EXERCISE BRIEF. Please set down only the lines running from the one with "Task: Go to" through the last line of the entries, exactly as written and without any pictures.

STORED DATA.
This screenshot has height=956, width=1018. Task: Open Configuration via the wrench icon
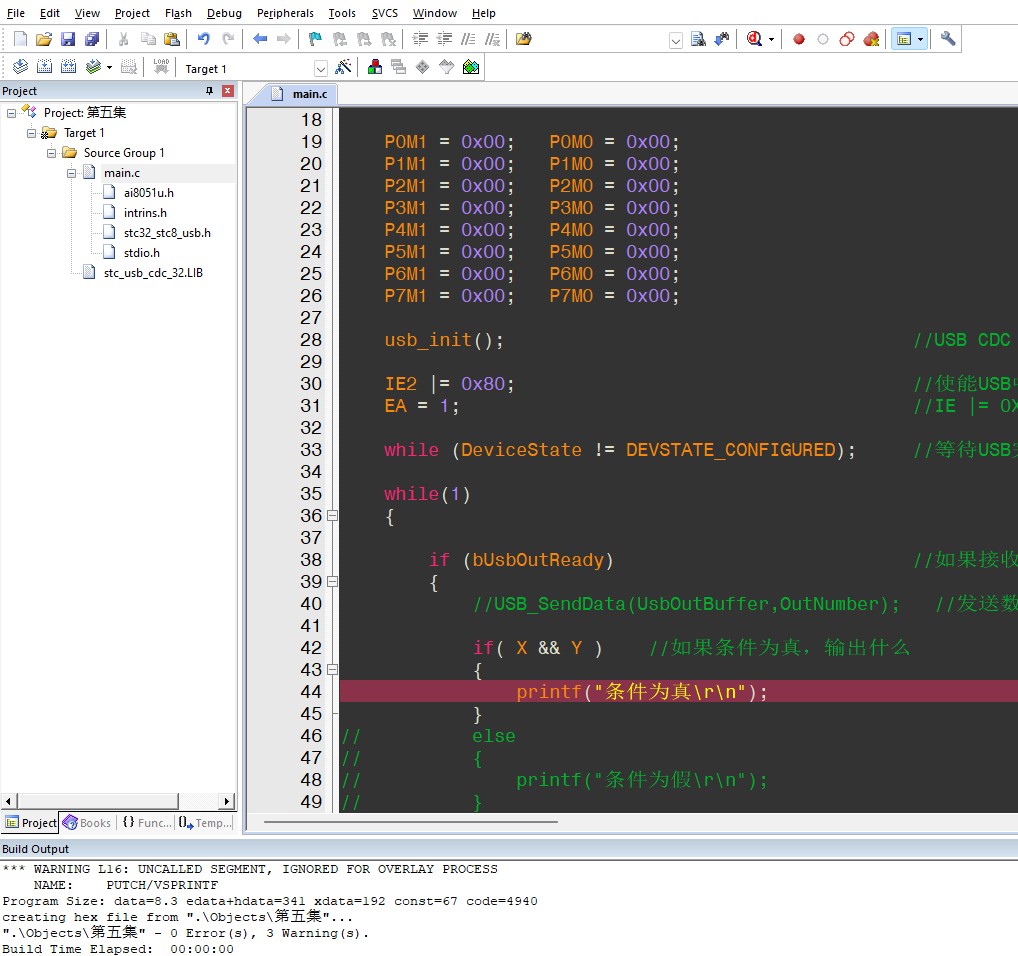point(948,39)
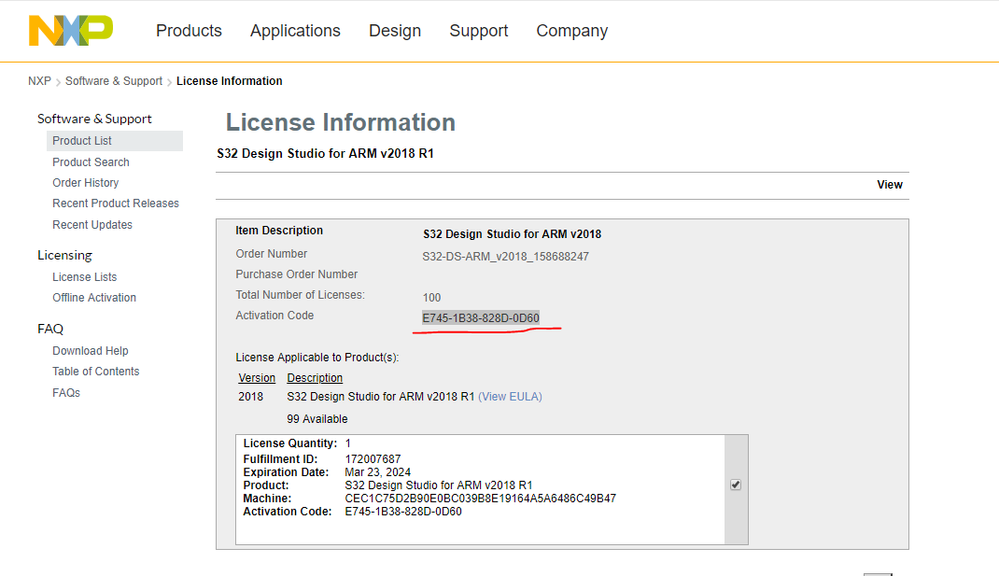
Task: Click the highlighted activation code
Action: 481,318
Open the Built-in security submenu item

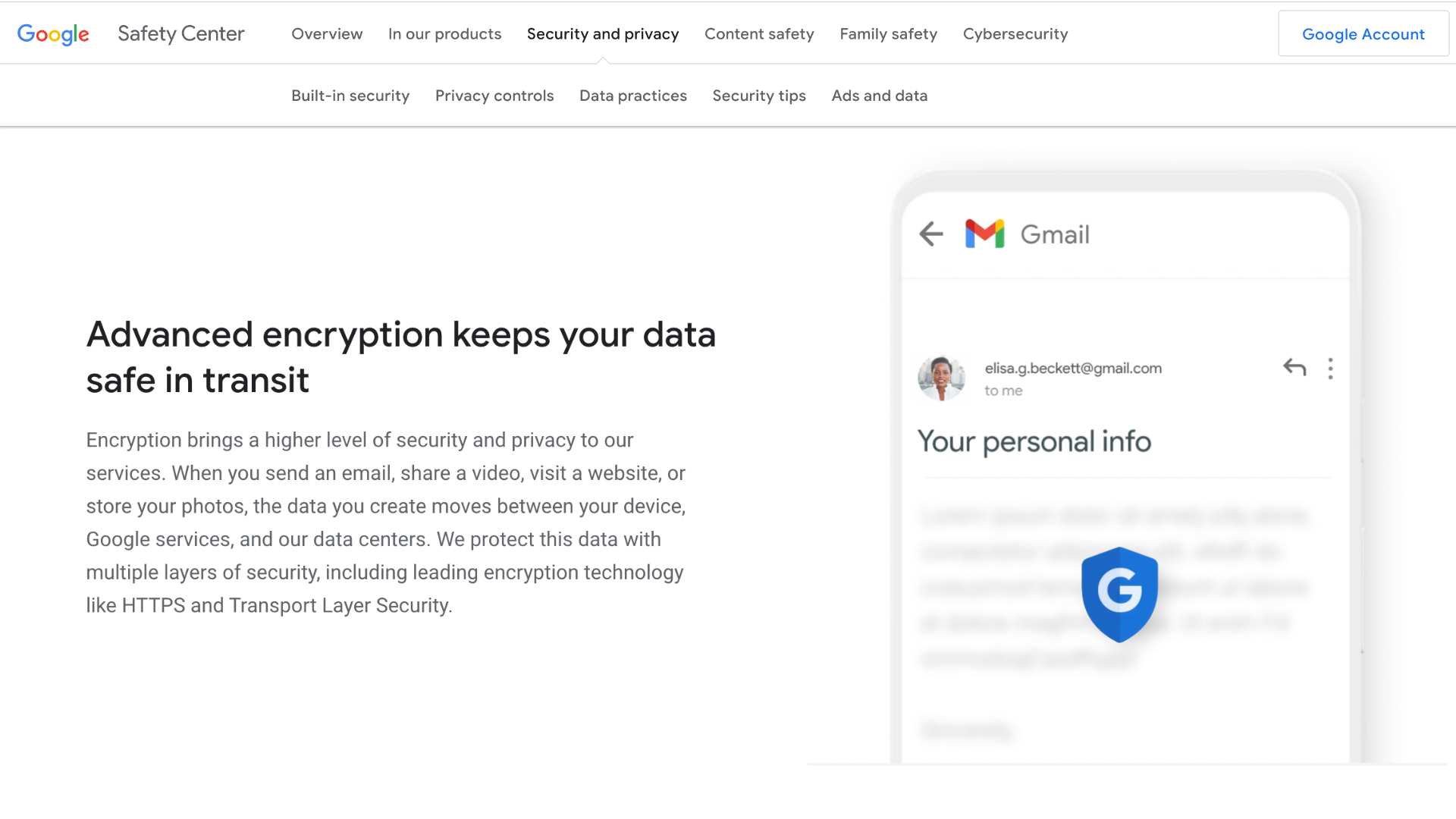click(x=350, y=96)
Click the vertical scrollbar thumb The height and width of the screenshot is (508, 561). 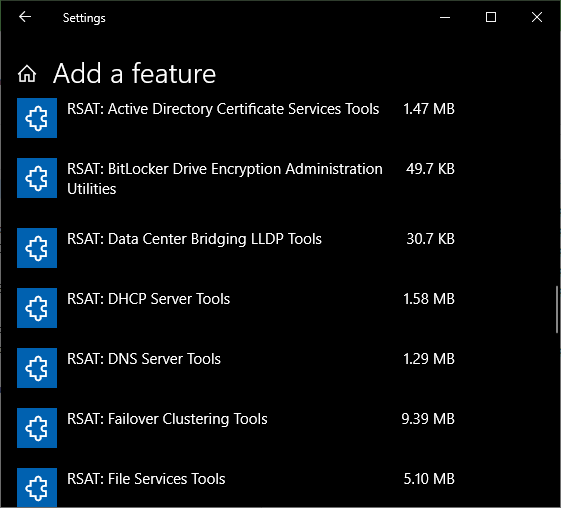pyautogui.click(x=557, y=310)
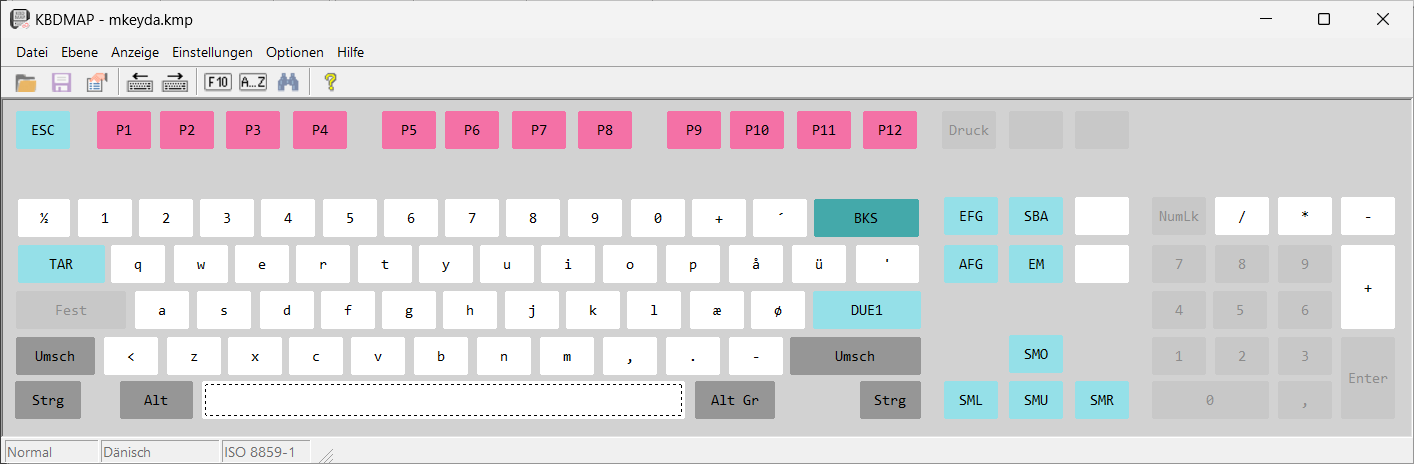Open the Einstellungen menu
The width and height of the screenshot is (1414, 464).
point(213,52)
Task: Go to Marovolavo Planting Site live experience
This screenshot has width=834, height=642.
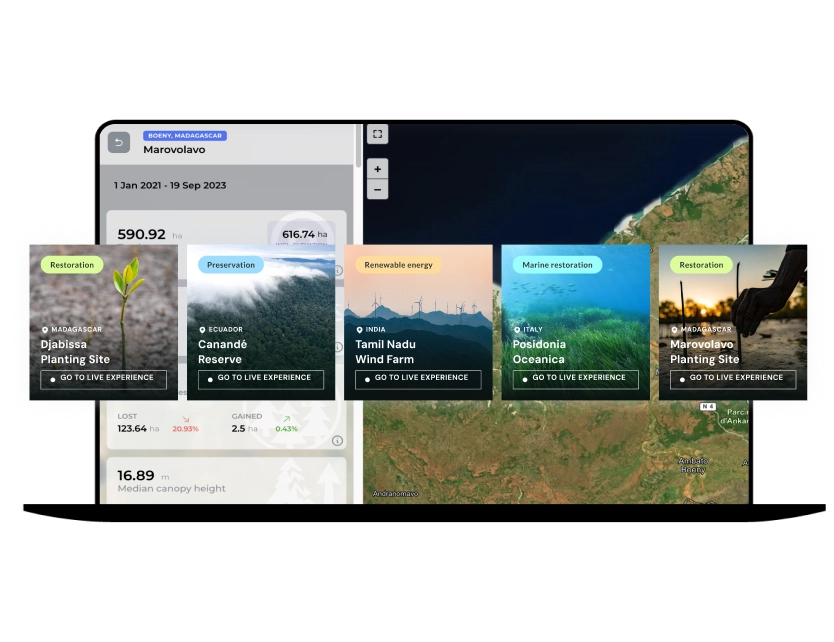Action: pos(733,380)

THE ANSWER.
Task: Go to Marovolavo Planting Site live experience
This screenshot has width=834, height=642.
Action: pos(733,380)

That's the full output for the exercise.